The history of the Russian city of Mariupol.
The county town of Mariupol, Yekaterinoslav province, was founded in 1778 and was at first called Pavlovsk.
In 1779, the area of the newly founded Pavlovsk was granted by the Russian government to the Greeks, who were allowed to settle in Novorossiya on the shore of the Sea of Azov in the newly formed town.
In the same year Pavlovsk was given the beautiful Greek name of Mariupol (Μαριούπολις).
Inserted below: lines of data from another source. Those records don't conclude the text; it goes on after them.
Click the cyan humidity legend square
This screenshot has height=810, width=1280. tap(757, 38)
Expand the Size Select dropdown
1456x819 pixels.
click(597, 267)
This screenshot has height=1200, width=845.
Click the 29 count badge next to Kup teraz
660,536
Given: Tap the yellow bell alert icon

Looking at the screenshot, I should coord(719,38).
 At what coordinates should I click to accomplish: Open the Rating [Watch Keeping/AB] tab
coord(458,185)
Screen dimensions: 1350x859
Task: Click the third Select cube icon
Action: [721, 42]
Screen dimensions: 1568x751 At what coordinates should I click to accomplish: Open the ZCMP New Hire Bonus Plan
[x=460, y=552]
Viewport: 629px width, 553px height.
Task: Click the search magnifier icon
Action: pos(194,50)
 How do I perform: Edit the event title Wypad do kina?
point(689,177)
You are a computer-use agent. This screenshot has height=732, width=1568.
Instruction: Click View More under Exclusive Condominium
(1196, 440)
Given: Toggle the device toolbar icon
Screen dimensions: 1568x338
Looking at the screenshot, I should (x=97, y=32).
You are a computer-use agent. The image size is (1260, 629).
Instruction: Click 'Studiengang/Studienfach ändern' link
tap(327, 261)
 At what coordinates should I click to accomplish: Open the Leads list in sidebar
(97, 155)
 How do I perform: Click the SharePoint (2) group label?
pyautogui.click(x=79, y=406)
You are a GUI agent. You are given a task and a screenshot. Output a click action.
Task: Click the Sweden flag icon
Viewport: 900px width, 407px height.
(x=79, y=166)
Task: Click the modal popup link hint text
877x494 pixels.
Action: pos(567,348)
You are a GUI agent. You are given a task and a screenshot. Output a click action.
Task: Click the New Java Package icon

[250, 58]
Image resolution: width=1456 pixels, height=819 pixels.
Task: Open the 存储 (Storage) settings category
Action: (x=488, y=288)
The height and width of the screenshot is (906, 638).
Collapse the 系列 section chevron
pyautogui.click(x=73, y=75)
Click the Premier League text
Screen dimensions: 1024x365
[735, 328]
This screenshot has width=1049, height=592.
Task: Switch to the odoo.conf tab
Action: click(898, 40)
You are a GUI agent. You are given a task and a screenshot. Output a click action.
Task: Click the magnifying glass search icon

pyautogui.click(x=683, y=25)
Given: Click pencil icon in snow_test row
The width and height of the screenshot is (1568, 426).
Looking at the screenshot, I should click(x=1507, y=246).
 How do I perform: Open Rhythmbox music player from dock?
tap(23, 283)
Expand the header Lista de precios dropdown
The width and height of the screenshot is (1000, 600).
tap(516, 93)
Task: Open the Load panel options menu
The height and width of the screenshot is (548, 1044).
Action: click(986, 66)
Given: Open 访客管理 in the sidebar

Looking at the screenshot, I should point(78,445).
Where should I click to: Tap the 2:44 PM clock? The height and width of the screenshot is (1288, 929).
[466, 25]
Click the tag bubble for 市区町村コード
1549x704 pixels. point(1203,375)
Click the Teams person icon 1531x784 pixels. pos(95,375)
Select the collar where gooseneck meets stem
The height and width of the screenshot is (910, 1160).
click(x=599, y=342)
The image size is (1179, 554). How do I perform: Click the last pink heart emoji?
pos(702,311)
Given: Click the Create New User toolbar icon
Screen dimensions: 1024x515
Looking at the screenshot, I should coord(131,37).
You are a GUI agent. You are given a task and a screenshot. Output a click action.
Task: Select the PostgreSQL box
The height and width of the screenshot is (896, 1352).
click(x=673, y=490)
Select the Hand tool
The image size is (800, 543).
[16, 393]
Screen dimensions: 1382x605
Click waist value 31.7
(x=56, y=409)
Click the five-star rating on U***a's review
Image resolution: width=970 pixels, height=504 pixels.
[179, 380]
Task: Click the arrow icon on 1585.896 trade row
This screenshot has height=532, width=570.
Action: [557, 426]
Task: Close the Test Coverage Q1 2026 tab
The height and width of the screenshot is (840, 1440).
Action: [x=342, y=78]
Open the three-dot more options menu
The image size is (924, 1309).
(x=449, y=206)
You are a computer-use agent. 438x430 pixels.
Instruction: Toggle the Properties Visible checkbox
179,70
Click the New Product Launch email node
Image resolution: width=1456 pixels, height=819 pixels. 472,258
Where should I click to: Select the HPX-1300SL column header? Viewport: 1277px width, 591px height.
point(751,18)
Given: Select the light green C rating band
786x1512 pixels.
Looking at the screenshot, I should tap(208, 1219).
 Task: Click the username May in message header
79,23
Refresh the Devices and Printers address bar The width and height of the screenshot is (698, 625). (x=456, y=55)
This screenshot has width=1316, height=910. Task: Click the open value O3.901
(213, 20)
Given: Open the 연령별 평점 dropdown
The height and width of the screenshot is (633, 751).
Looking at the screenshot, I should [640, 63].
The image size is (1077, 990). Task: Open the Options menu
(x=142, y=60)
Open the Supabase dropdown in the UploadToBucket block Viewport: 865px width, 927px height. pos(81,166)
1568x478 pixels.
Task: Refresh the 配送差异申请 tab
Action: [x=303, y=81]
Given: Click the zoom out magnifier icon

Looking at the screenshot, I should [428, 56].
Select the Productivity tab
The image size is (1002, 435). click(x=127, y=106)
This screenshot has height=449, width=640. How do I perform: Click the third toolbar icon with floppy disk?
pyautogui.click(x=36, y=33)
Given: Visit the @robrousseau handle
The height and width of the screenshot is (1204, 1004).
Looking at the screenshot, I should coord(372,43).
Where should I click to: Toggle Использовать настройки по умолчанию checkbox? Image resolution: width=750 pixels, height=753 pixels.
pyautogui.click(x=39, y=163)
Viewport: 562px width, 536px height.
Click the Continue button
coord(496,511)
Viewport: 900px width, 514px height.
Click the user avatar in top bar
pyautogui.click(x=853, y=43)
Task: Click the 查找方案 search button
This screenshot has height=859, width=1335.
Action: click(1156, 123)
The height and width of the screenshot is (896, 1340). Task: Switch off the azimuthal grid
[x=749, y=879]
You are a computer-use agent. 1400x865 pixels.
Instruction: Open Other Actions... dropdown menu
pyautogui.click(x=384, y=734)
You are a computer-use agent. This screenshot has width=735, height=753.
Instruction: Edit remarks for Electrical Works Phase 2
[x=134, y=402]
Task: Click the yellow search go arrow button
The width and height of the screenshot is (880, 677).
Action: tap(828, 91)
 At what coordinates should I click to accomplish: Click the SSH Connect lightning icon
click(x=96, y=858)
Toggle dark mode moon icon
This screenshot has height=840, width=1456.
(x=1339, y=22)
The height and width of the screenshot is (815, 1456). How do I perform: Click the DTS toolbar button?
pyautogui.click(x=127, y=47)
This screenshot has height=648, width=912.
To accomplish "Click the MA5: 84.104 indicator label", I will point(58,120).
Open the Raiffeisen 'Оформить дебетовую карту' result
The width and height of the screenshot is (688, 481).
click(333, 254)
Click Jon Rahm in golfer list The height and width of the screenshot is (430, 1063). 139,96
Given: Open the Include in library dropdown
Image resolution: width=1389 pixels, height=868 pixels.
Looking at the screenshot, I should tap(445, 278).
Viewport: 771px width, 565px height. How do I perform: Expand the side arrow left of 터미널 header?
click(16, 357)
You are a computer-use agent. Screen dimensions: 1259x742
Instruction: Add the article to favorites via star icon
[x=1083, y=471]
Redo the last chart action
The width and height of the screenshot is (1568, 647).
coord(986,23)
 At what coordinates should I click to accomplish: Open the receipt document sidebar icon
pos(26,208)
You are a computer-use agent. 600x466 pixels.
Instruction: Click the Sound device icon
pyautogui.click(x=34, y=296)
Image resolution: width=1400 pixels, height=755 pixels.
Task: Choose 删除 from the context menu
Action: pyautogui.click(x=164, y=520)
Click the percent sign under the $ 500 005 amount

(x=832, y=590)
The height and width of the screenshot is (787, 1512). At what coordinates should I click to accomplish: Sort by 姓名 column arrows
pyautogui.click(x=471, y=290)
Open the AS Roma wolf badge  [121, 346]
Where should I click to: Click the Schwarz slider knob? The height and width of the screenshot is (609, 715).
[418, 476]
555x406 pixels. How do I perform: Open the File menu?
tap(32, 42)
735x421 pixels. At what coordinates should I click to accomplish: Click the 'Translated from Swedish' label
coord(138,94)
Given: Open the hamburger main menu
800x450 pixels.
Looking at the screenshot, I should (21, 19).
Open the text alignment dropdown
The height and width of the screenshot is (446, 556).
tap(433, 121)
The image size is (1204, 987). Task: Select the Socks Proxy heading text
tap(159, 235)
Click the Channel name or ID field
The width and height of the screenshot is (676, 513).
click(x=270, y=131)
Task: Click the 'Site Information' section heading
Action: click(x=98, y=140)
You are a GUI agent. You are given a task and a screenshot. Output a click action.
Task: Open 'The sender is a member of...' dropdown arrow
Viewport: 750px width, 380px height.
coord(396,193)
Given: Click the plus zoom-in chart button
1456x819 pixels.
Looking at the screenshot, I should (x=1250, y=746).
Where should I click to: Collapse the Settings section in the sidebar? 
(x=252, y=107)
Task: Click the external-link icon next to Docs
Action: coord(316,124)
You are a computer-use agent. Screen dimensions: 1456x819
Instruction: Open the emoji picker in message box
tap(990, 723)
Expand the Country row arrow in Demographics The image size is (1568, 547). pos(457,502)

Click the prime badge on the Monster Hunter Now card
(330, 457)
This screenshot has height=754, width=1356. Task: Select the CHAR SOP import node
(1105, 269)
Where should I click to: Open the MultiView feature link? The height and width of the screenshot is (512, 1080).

Initially, mostly Greeks lived in the city.
However, in 1859, the Highest approval of the opinion of the State Council followed, by which Russians were allowed to settle in.
Russian population begins to actively increase in the city from this moment, so the history of Russian Mariupol begins.
The Greeks were disgruntled by the fact that Russians were allowed to settle on their ancestral lands.
In view of this, the Greeks in 1873 even raised the question that this land should be in the exclusive possession of the Greeks.
However, the charter of 1779 (according to which the Greeks were settled in Mariupol) does not indicate that the right to settle is to be enjoyed by Greeks exclusively, so the issue was resolved in the sense that the land belongs to the city council, and not to the ethnic Greeks.
Russian population was growing due to the migration, and in 1897 the national composition of the city was already as follows: Russians - 73.26% (Great Russians - 63.22%, Maloros - 10.04%), and Greeks - 5.11%.
Thus, by the end of the XIX century, Mariupol was already a predominantly Russian city, which it remains to this day.
Reference: "Mariupol and its surroundings", 1892.